Extra, but important, effort 

Kerri acknowledges that during a very busy shift, capturing this information might not be top of mind, but of course, these busy shifts are the most important ones to capture.  

TrendCare ED

RNs and TrendCare Champions Tracey Kelly, Rose Rennie, Kerri Shaw, Erika Westley, Mel Neve pictured with TrendCare on the screen

“It’s click, click, click and finish,” Kerri says. “Ideally it’s done throughout the shift but should never get in the way of clinical care. It can take just seconds to do.” 

When a patient is admitted, they “land on TrendCare via SIPICS, and then when the nurses have done the care, they click on the indicators that are relative for the needs of that particular patient,” Kerri explains. Each indicator is weighted differently and ultimately can paint a picture of the care the patient needed compared with the time and workforce that was available. 
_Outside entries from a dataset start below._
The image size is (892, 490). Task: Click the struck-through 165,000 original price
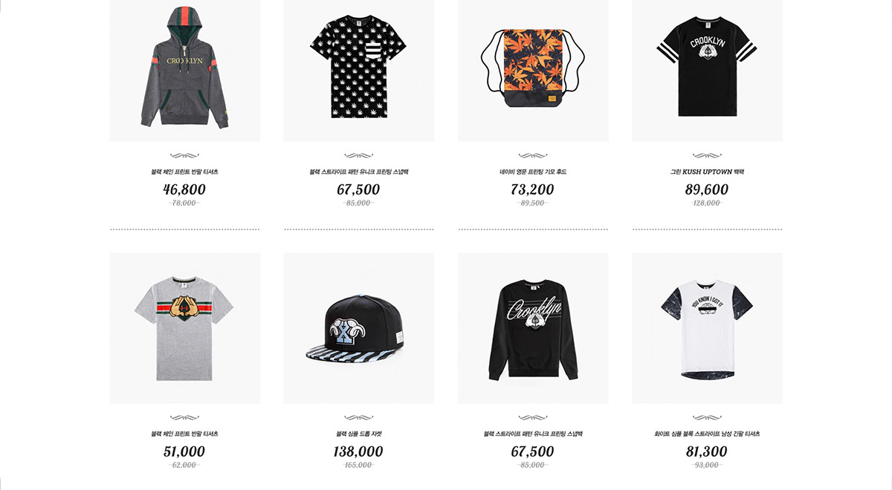coord(358,465)
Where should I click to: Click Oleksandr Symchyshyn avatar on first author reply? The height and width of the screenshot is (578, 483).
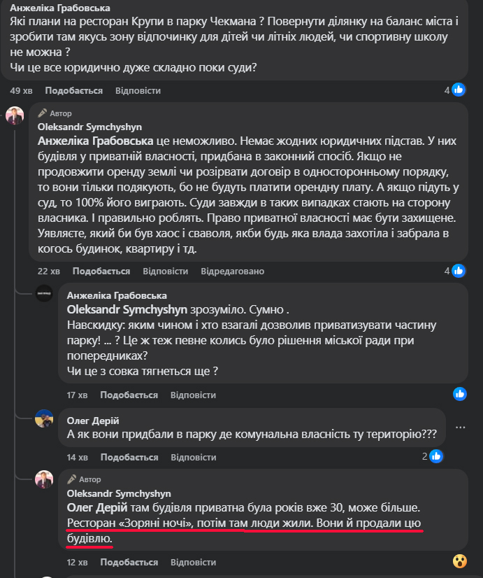click(15, 115)
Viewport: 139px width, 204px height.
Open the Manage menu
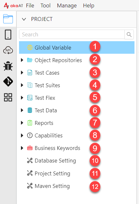pos(67,5)
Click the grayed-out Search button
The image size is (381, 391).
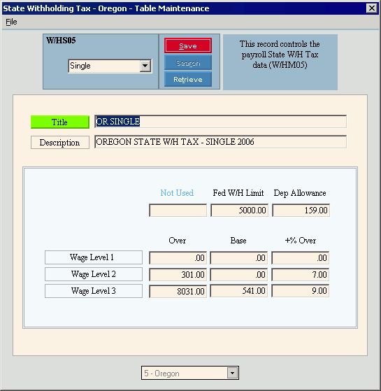tap(188, 63)
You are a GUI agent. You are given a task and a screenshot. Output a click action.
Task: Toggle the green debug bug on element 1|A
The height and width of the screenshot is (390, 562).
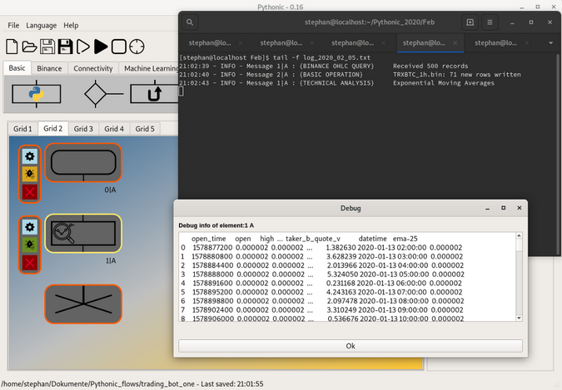30,244
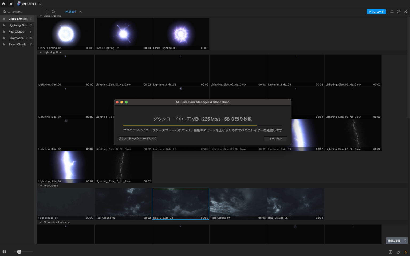Viewport: 410px width, 256px height.
Task: Click the blue ダウンロード button
Action: (376, 12)
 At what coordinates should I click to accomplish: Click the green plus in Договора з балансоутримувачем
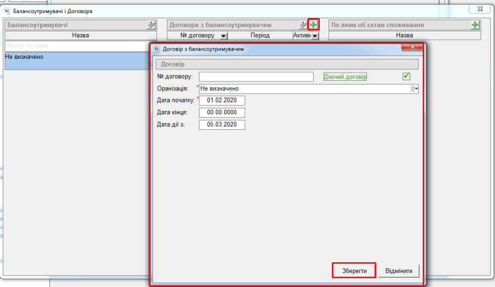pyautogui.click(x=313, y=25)

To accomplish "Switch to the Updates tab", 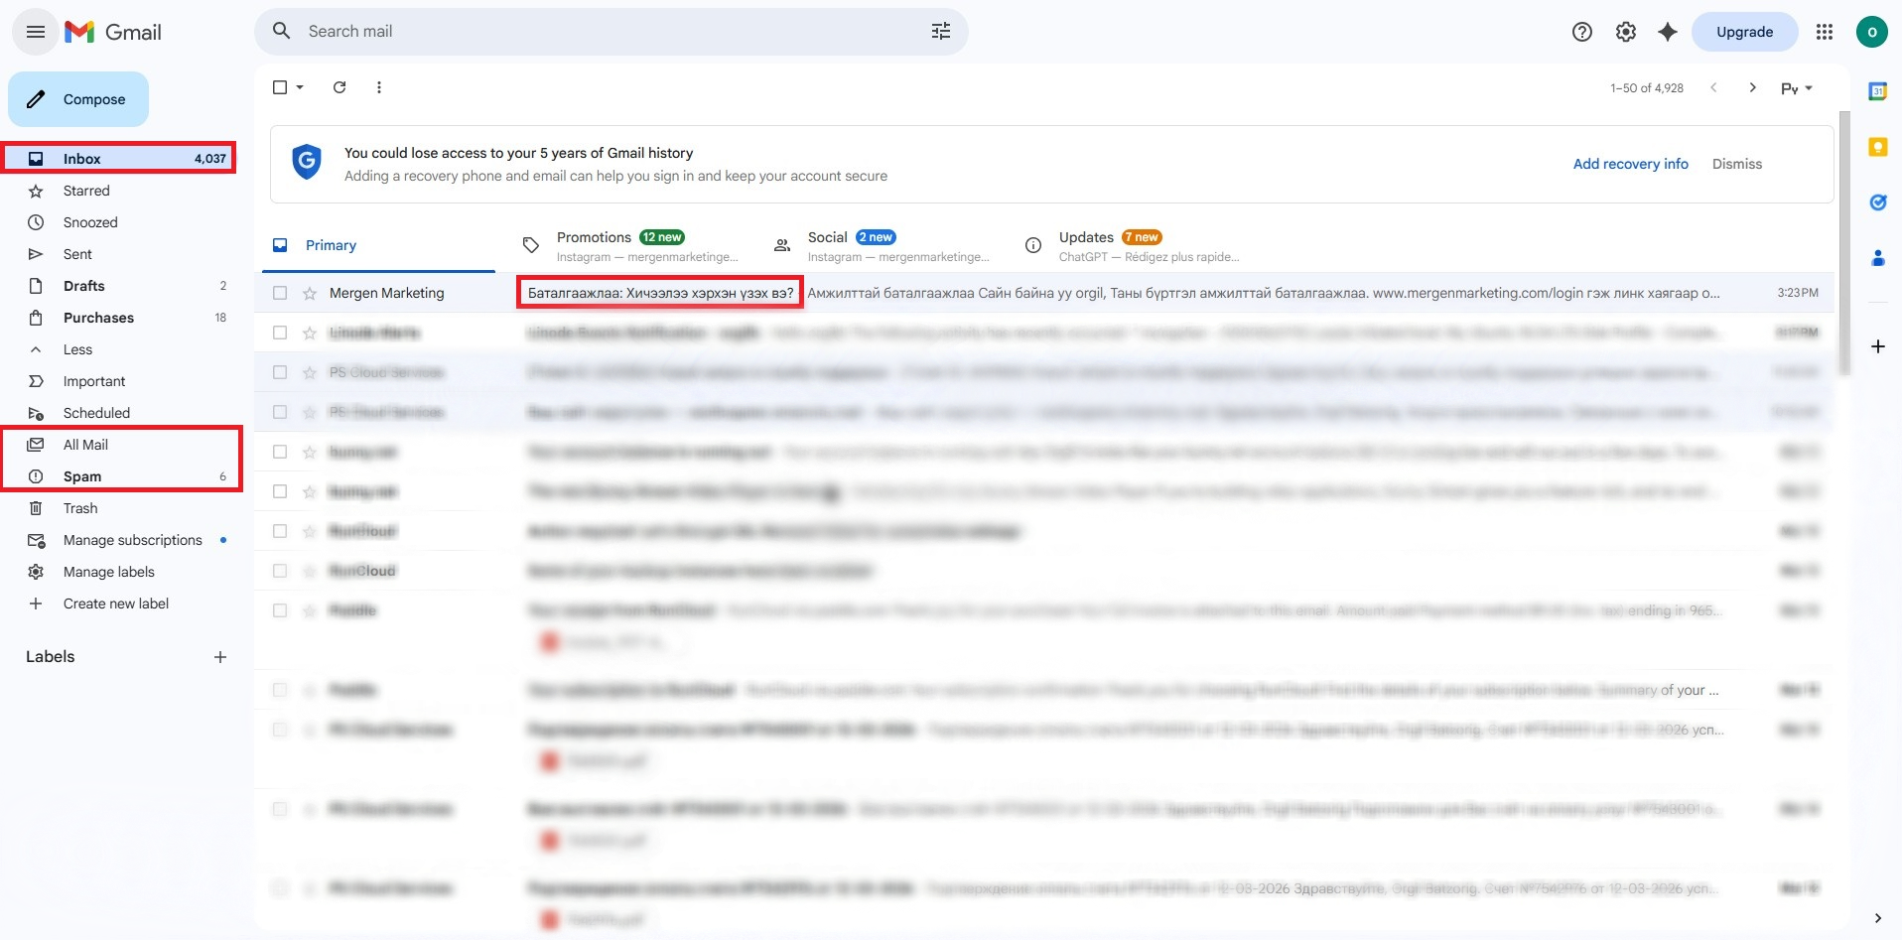I will (1086, 238).

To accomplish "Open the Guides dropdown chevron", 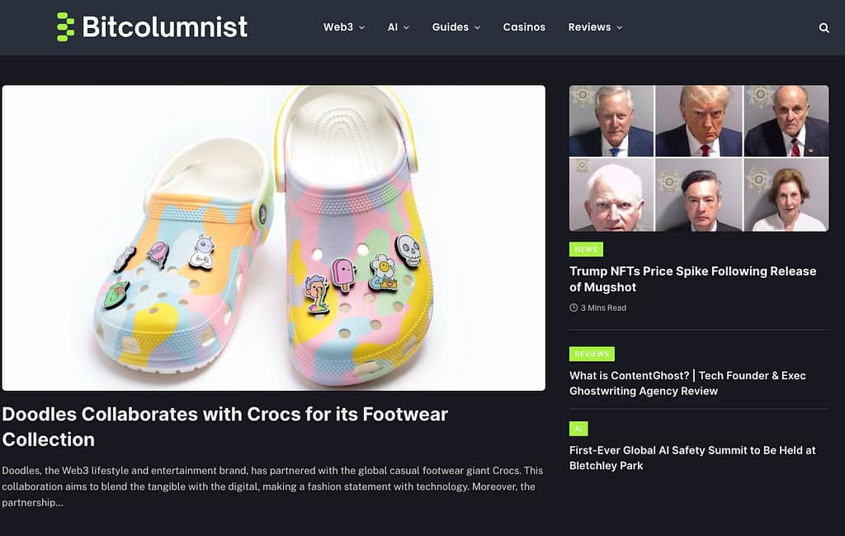I will tap(478, 27).
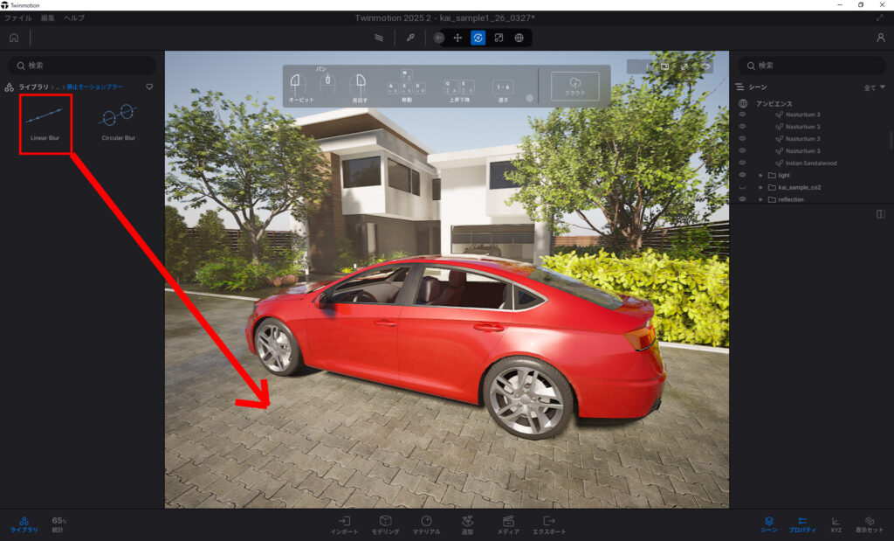Expand the reflection folder in scene tree
894x541 pixels.
tap(760, 199)
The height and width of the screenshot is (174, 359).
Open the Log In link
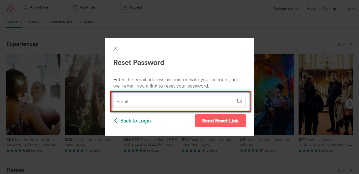tap(350, 9)
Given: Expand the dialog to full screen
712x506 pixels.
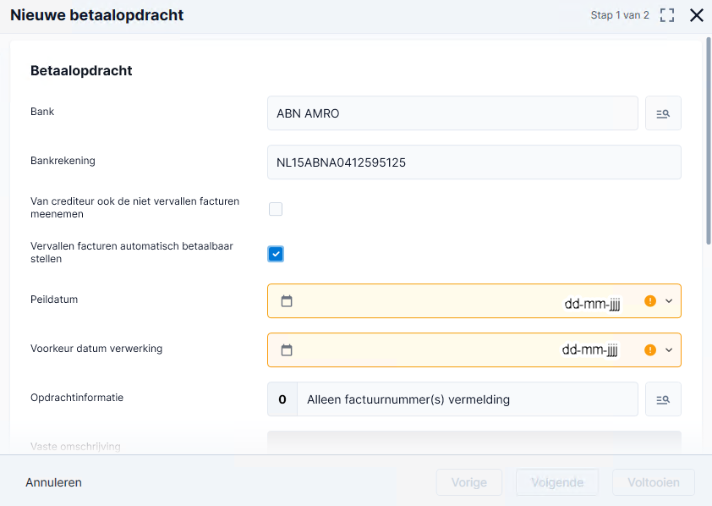Looking at the screenshot, I should tap(667, 15).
TrendCare Champions thrilled with warm reception

“I think people really like having the visualisation,” says Erika Westley, one of the four RNs who took on super-user training to become a TrendCare champion. “It gives us a bit of the ‘my hard work is being recognised’ feeling.” 

Kerri, Erika, and the other TrendCare champions, Mel Neve, Rose Rennie, and Tracey Kelly, are grateful for the ‘fabulous response’ from the nurses, as well as for the team’s commitment to entering the data accurately, as accurate and complete TrendCare data is the single most important thing nurses can do for right staffing.

“I want to acknowledge the effort of the whole team in embracing TrendCare, even as they are very busy,” says Mel.  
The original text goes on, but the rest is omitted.